**What is required**
For this exercise, set down all the records exactly as given.

Pixel coordinate grounding data:
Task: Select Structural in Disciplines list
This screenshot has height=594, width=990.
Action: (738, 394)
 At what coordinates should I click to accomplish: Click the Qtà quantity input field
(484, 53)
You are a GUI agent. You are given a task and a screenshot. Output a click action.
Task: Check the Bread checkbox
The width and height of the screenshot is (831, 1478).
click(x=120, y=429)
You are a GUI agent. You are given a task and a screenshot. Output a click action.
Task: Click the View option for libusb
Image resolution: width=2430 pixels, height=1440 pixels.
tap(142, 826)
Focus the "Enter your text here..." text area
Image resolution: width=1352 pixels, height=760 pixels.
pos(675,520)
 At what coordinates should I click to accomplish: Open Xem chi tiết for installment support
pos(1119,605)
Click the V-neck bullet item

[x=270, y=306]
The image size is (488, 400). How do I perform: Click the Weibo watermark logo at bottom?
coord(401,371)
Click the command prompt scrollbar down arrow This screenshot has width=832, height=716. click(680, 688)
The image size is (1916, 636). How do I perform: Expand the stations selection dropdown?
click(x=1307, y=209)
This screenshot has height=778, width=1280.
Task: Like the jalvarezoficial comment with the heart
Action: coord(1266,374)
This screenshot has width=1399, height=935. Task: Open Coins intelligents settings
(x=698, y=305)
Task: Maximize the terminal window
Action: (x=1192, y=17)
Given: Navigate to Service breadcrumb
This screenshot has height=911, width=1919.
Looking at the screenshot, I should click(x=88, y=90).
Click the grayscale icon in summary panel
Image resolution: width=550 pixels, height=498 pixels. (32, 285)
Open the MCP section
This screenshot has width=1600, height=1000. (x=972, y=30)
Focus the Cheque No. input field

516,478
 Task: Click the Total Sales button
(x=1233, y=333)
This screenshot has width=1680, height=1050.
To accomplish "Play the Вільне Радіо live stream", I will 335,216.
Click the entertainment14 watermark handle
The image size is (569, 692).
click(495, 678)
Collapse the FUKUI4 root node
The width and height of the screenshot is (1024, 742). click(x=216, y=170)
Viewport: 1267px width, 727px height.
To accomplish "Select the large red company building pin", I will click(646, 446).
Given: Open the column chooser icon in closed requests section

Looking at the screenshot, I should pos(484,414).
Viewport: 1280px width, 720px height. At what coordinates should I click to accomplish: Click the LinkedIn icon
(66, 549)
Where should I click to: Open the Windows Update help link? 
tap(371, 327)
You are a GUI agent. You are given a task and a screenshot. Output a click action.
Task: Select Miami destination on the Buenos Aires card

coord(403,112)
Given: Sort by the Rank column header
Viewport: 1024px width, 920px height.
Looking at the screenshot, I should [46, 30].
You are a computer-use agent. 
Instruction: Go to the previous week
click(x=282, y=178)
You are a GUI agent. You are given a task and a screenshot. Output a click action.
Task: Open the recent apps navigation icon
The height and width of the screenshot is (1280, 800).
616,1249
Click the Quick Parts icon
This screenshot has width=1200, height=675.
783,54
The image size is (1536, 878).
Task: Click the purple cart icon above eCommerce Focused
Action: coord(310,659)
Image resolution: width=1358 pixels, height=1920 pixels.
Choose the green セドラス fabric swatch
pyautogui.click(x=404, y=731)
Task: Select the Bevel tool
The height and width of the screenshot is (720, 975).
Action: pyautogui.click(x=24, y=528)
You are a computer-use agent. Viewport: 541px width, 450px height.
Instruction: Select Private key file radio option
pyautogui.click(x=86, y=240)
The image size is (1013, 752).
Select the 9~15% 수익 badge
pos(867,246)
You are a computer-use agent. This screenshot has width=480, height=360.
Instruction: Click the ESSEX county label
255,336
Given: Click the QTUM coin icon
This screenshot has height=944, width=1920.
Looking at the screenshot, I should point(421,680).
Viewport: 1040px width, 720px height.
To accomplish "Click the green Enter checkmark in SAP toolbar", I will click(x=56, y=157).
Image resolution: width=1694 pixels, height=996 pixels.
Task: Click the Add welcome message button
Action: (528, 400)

**Exercise response**
Task: Select Structural in Disciplines list
This screenshot has height=594, width=990.
Action: (738, 394)
 At what coordinates should I click to accomplish: Click the Qtà quantity input field
(484, 53)
You are a GUI agent. You are given a task and a screenshot. Output a click action.
Task: Check the Bread checkbox
The width and height of the screenshot is (831, 1478).
click(x=120, y=429)
You are a GUI agent. You are given a task and a screenshot. Output a click action.
Task: Click the View option for libusb
Image resolution: width=2430 pixels, height=1440 pixels.
tap(142, 826)
Focus the "Enter your text here..." text area
Image resolution: width=1352 pixels, height=760 pixels.
pos(675,520)
 At what coordinates should I click to accomplish: Open Xem chi tiết for installment support
pos(1119,605)
Click the V-neck bullet item

[x=270, y=306]
The image size is (488, 400). How do I perform: Click the Weibo watermark logo at bottom?
coord(401,371)
Click the command prompt scrollbar down arrow This screenshot has width=832, height=716. click(680, 688)
The image size is (1916, 636). How do I perform: Expand the stations selection dropdown?
click(x=1307, y=209)
This screenshot has height=778, width=1280.
Task: Like the jalvarezoficial comment with the heart
Action: coord(1266,374)
This screenshot has width=1399, height=935. Task: Open Coins intelligents settings
(x=698, y=305)
Task: Maximize the terminal window
Action: (x=1192, y=17)
Given: Navigate to Service breadcrumb
This screenshot has height=911, width=1919.
Looking at the screenshot, I should click(x=88, y=90).
Click the grayscale icon in summary panel
Image resolution: width=550 pixels, height=498 pixels. (32, 285)
Open the MCP section
This screenshot has width=1600, height=1000. (x=972, y=30)
Focus the Cheque No. input field

516,478
 Task: Click the Total Sales button
(x=1233, y=333)
This screenshot has width=1680, height=1050.
To accomplish "Play the Вільне Радіо live stream", I will 335,216.
Click the entertainment14 watermark handle
The image size is (569, 692).
click(495, 678)
Collapse the FUKUI4 root node
The width and height of the screenshot is (1024, 742). click(x=216, y=170)
Viewport: 1267px width, 727px height.
To accomplish "Select the large red company building pin", I will click(646, 446).
Given: Open the column chooser icon in closed requests section

Looking at the screenshot, I should pos(484,414).
Viewport: 1280px width, 720px height. At what coordinates should I click to accomplish: Click the LinkedIn icon
(66, 549)
Where should I click to: Open the Windows Update help link? 
tap(371, 327)
You are a GUI agent. You are given a task and a screenshot. Output a click action.
Task: Select Miami destination on the Buenos Aires card

coord(403,112)
Given: Sort by the Rank column header
Viewport: 1024px width, 920px height.
Looking at the screenshot, I should [46, 30].
You are a computer-use agent. 
Instruction: Go to the previous week
click(x=282, y=178)
You are a GUI agent. You are given a task and a screenshot. Output a click action.
Task: Open the recent apps navigation icon
The height and width of the screenshot is (1280, 800).
616,1249
Click the Quick Parts icon
This screenshot has width=1200, height=675.
783,54
The image size is (1536, 878).
Task: Click the purple cart icon above eCommerce Focused
Action: coord(310,659)
Image resolution: width=1358 pixels, height=1920 pixels.
Choose the green セドラス fabric swatch
pyautogui.click(x=404, y=731)
Task: Select the Bevel tool
The height and width of the screenshot is (720, 975).
Action: pyautogui.click(x=24, y=528)
You are a computer-use agent. Viewport: 541px width, 450px height.
Instruction: Select Private key file radio option
pyautogui.click(x=86, y=240)
The image size is (1013, 752).
Select the 9~15% 수익 badge
pos(867,246)
You are a computer-use agent. This screenshot has width=480, height=360.
Instruction: Click the ESSEX county label
255,336
Given: Click the QTUM coin icon
This screenshot has height=944, width=1920.
Looking at the screenshot, I should point(421,680).
Viewport: 1040px width, 720px height.
To accomplish "Click the green Enter checkmark in SAP toolbar", I will click(x=56, y=157).
Image resolution: width=1694 pixels, height=996 pixels.
Task: Click the Add welcome message button
Action: (528, 400)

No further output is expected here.